Le Pen’s father, Jean-Marie Le Pen, narrowly edged out the candidate of the center-left Parti socialiste (PS, Socialist Party), prime minister Lionel Jospin, in the first round of the 2002 presidential election, with just 16.86% of the vote. That set up a runoff against the center-right incumbent Jacques Chirac. Despite a widespread lack of excitement about Chirac’s reelection, virtually the entire political mainstream lined up behind Chirac, who walloped Le Pen by a margin of 82.21% to 17.79%.

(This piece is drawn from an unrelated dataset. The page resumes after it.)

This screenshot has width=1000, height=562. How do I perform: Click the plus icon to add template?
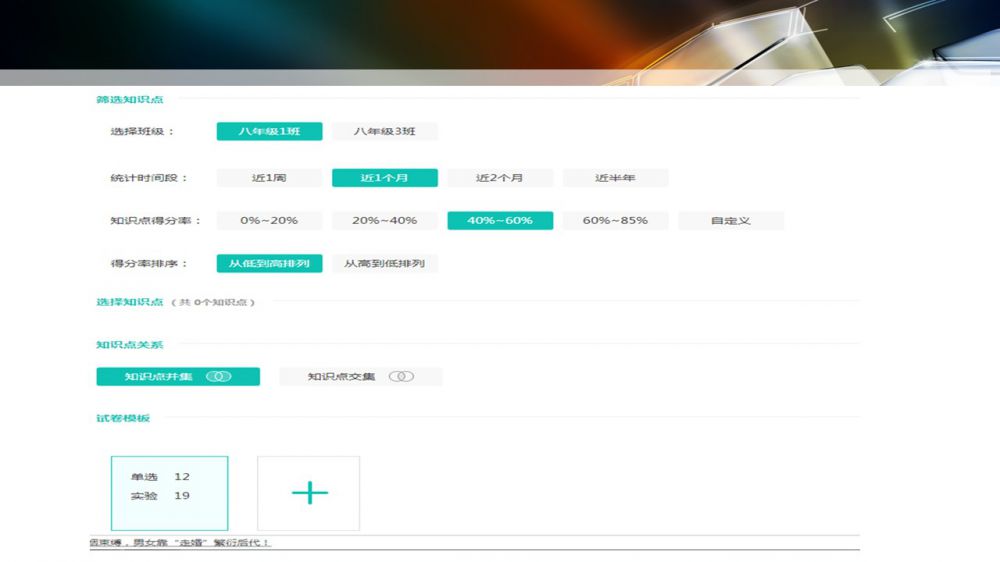(309, 493)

Under his daughter’s leadership, the Front national (National Front) has moved, at least cosmetically, somewhat closer to the center. Le Pen fille is a much more polished leader far better suited to contemporary political campaigns than her father, and she’s distanced herself and the party from its anti-Semitic roots. That, by the way, is only one of the reasons that Marine is feuding with her father, who believes his daughter is far too moderate and wishy-washy. The center-right has moved closer to Le Pen in recent years. Nicolas Sarkozy, who recently won the leadership of his party, the Union pour un mouvement populaire (UMP, Union for a Popular Movement), in a comeback bid to return to the presidency in 2017, had no problem running (and governing) hard to the right on issues like immigration. The UMP, unlike many Western European center-right parties, strongly opposed president François Hollande’s push to enact marriage equality.

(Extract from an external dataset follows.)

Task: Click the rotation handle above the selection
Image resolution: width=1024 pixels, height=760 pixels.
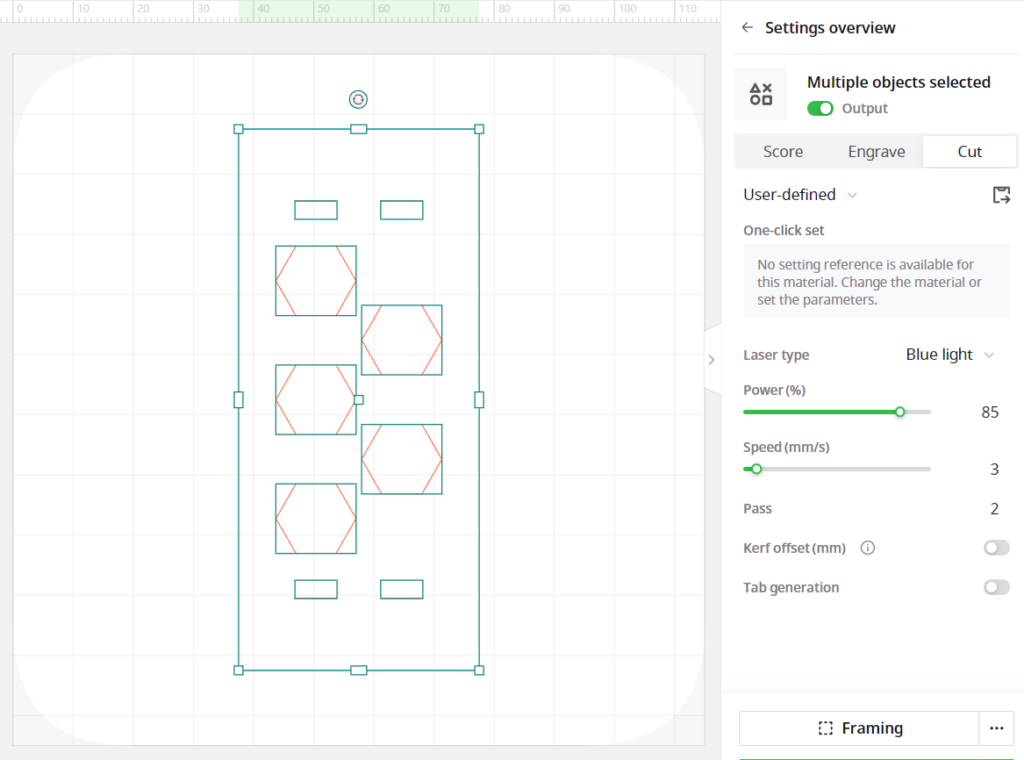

That Marine Le Pen is more popular than her father is not to say, however, that she commands a serious chance at amassing a majoritarian coalition that, among other things, views France’s five million Muslims as suspect second-class citizens, fears immigration and would pull France out of the eurozone — and, as of today, apparently, wants to hold a referendum on reintroducing the death penalty.

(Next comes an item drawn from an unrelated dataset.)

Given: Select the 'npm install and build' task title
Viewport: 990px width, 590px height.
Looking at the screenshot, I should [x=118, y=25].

It’s true that, if the presidential election were held today, Le Pen stands a reasonable chance of winning one of the two spots to the runoff. An IFOP poll from October 28-30 shows that Le Pen wins around 30% support, far more than the 17.9% she won in her third-place showing in the 2012 election, and enough to land in first place against either Hollande or Sarkozy, as well as Alain Juppé, the former foreign secretary and Manuel Valls, the current prime minister.
But Le Pen would lose a second-round race in a landslide against Sarkozy, Juppé or Valls. It’s closer in a runoff against Hollande, whose popularity rating hovers between 15% and 20%, but consider that for a moment — even the most unpopular and despised president of the Fifth Republic would put up decent odds in a one-on-one race against Le Pen.
If this were like Mexico or South Korea or Taiwan or the Philippines, a Le Pen victory might be a real concern, because those countries feature one-round presidential elections where the winner of the most votes is automatically elected, whether it’s with 20% of the vote or more than 50%.
But it’s not.
You might not be as optimistic that France will respond with the kind of magnanimous response that emphasizes its liberal values. You might even believe that, in the days, weeks and months ahead, France will darkly turn toward anti-Muslim sentiment, and it’s true that the initial reports of widespread peaceful rallies in support of freedom of speech have been interspersed with jagged reports of attacks on French mosques. We’ll certainly see more anti-Muslim rhetoric in the future, especially from politicians like Le Pen, and maybe she’ll even gain some supporters from the tragic fallout of the Charlie Hebdo massacre.
It’s still a long way to winning a majority of the French electorate.
So while the threat of a Le Pen resurgence is real, predictions of her impending presidential inauguration exaggerate the extent of her threat — and willfully ignore France’s electoral system, which is designed precisely to minimize extremists of all varieties from entering the Elysée.